Buscando mil manuales e instructivos de conducta juro que no logré encontrar un referente capaz de simplificar lo que significa madurez, por más que traté de encontrar un sinónimo apropiado que me pudiera explicar en profundidad el “ser adulto” no pude (honestamente) llegar a explicármelo. Y es así como llegué a analizar comportamientos de personas “maduras” que navegan siempre a mi alrededor. Busqué situaciones, comportamientos y hasta formas de ver la vida y con toda la franqueza del mundo no llegué a una definición clara de un “ser adulto”.

La sociedad siempre nos ofrece diferentes patrones de comportamiento, podría incluso aseverar que un número no menor de la población acude a terapias para ordenar su vida, clarificar comportamientos, incluso, buscar alternativas al comportamiento innato del ser humano. Pero, ¿qué pasa cuando tu propia personalidad sobrepasa el hecho de querer o poder madurar?

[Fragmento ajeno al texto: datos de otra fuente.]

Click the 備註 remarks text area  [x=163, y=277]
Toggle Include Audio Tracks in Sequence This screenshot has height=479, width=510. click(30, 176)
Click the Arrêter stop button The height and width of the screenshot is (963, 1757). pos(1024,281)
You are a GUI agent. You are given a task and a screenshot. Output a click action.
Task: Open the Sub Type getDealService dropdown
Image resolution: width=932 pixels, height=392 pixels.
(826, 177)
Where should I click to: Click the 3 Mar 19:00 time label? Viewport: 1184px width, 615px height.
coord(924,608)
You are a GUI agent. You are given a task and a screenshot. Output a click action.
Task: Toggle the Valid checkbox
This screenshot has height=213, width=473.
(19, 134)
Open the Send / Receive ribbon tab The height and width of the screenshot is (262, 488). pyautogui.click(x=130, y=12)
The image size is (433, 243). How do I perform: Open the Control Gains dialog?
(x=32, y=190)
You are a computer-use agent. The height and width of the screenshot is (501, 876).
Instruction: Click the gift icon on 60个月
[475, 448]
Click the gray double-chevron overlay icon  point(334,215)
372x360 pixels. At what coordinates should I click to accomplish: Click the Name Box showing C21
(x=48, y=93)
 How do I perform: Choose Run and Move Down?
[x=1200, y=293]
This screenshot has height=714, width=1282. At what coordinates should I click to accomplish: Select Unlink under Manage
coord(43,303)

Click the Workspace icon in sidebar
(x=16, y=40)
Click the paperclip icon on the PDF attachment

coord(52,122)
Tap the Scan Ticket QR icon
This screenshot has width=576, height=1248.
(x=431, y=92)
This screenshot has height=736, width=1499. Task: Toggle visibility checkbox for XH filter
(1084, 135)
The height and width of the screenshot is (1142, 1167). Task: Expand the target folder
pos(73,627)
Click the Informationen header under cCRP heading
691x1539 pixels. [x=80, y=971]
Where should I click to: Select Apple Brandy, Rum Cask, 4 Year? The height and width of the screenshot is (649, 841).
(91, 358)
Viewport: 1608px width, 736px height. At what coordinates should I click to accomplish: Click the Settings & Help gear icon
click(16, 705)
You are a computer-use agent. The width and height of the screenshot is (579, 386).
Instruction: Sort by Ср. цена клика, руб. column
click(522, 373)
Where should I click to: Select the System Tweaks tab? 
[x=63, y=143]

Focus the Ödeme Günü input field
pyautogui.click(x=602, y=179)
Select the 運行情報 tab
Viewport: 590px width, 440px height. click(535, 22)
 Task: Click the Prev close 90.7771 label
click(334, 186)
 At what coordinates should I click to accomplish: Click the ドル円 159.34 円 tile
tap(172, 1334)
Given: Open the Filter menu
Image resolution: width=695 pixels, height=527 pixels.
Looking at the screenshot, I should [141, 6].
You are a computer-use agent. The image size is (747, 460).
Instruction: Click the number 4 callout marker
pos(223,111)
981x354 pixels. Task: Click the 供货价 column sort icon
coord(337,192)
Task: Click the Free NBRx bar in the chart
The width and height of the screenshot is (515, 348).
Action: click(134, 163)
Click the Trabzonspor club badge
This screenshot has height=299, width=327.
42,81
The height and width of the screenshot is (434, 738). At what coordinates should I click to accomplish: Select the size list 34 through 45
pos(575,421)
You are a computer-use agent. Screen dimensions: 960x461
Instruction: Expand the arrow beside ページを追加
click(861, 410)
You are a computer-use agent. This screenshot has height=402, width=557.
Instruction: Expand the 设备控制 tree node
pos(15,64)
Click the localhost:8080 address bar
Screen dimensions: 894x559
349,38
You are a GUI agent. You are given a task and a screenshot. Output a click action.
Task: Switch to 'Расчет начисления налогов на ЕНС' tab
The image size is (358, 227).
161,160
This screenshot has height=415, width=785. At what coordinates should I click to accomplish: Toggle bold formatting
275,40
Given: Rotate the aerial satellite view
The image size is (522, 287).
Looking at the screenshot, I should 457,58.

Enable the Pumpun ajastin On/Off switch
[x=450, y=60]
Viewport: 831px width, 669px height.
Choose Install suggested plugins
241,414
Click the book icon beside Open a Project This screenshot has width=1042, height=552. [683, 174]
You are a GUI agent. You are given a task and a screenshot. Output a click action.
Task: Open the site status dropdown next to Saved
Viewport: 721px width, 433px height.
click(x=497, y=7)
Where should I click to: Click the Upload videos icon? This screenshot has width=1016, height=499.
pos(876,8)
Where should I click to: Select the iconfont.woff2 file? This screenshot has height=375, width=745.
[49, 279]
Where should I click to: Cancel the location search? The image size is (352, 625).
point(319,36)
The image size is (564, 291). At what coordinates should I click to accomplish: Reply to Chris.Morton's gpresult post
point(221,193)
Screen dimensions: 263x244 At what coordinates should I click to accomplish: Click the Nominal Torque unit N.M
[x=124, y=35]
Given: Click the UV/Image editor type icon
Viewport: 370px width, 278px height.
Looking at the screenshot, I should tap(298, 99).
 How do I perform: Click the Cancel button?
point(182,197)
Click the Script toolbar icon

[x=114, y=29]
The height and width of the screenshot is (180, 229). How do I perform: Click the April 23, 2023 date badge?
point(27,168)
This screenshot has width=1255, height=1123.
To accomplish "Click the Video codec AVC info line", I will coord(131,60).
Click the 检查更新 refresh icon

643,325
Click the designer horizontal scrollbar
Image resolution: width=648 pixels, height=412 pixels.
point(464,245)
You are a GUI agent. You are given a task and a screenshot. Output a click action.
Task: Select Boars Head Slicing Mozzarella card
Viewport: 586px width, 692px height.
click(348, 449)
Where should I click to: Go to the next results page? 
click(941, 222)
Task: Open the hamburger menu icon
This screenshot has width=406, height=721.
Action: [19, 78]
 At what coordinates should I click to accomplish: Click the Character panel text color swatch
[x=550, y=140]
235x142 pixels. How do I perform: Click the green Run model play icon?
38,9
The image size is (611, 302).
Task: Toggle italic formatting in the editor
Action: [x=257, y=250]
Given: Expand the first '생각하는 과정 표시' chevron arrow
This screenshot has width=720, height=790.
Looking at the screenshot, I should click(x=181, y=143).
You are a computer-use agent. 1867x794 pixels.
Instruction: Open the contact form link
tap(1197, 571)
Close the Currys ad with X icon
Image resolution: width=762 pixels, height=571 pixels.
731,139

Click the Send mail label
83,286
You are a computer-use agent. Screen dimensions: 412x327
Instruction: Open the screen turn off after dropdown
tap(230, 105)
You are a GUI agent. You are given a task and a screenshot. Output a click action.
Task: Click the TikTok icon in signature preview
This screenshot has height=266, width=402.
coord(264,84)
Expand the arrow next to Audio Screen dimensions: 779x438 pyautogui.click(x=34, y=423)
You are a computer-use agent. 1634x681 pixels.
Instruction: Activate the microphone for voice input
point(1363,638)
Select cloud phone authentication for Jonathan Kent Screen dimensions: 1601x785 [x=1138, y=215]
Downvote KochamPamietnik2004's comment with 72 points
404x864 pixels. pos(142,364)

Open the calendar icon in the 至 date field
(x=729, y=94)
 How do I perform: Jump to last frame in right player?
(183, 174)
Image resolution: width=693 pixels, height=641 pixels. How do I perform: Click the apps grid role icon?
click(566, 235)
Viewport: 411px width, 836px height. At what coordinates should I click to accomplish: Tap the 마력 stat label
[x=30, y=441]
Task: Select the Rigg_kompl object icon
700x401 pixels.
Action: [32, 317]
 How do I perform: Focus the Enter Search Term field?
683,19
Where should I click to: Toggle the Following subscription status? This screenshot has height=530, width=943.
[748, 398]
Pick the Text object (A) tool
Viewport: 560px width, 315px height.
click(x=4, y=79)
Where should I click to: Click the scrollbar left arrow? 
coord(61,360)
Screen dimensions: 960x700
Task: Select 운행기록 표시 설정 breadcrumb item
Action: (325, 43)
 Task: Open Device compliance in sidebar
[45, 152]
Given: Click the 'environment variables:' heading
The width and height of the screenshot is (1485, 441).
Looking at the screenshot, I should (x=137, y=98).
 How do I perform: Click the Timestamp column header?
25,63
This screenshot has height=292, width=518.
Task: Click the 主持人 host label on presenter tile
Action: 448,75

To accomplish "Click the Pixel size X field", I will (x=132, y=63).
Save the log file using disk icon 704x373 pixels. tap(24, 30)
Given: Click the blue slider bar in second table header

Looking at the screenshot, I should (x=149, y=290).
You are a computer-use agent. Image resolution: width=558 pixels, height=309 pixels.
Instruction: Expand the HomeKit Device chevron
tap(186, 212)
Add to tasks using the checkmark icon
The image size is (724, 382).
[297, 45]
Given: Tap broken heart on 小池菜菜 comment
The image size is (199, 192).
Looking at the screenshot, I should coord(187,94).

Podría buscar mil interrogantes, pero siempre llegó a lo mismo, ¿por qué he de creer que tomando una actitud seria y serena voy a convertirme en un adulto?, no era Fito Paez el que decía que es sólo una cuestión de actitud?. No nos pongamos serias señoritas, la edad terrenal no tiene nada que ver con la edad funcional. Qué hay de malo en seguir siendo una niña, cuál es el problema de querer reírme de la vida y disfrutar con ella. Dejémoslo en claro, las responsabilidades no tienen nada que ver con la forma de actuar, vivimos ya en una sociedad que nos encasilla tanto en nuestros roles de trabajadoras empoderadas, mujeres independientes y esclavas del qué dirán, entonces, ¿para qué darle tanta importancia a querer ser una eterna mal criada?

Las conclusiones son siempre las mismas, al que no le guste simple, siga su camino, sino ría conmigo y siga agarrándose de este árbol colorido y lleno de alegrías del que (al igual que yo) muchas no se quieren caer.